Report every line of the records that contains the string "text", copying each line in full. Case counts.
— start —
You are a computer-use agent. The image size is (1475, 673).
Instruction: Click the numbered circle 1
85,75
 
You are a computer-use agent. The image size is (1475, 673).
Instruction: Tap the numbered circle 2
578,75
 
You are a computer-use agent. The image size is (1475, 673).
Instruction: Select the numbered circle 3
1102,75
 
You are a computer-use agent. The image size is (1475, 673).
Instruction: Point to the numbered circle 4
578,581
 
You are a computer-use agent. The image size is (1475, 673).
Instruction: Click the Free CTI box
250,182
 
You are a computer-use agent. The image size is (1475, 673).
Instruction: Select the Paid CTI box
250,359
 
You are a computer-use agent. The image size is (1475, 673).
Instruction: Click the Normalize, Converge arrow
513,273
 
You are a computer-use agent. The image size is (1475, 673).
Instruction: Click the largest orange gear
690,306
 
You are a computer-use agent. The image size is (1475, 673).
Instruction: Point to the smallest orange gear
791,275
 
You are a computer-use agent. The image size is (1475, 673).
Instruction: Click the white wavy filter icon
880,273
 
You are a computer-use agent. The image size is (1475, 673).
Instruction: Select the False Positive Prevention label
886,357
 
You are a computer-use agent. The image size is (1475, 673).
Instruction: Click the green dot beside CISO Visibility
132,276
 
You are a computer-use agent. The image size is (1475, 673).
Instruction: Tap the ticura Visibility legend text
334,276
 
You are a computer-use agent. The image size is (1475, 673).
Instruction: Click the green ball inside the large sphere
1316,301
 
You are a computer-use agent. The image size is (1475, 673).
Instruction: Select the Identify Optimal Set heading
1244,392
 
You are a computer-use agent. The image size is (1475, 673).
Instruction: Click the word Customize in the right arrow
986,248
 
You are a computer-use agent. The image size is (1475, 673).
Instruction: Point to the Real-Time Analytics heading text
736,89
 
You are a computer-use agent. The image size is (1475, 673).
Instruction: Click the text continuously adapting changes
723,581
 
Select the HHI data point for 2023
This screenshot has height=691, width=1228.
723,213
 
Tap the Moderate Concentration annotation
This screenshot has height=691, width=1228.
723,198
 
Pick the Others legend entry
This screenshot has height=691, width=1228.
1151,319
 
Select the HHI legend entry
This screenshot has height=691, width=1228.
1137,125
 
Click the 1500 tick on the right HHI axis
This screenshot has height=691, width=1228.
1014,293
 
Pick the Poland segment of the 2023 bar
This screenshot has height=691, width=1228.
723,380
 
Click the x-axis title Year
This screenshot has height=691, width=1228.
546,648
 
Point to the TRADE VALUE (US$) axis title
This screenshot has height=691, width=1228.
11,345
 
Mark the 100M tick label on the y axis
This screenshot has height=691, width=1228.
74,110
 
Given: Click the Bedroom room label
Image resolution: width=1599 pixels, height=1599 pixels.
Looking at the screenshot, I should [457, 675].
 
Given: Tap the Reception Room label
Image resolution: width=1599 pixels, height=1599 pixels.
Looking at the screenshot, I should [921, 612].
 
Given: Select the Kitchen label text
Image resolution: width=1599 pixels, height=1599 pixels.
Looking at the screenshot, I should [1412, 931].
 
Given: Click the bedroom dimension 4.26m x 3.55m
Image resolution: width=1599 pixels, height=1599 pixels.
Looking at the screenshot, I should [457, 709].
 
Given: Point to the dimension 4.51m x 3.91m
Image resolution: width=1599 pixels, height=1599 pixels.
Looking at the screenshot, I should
— end —
Solved problem:
Instruction: Tap the ticura Visibility legend text
Instruction: Point to the Real-Time Analytics heading text
Instruction: Click the text continuously adapting changes
Given: Select the Kitchen label text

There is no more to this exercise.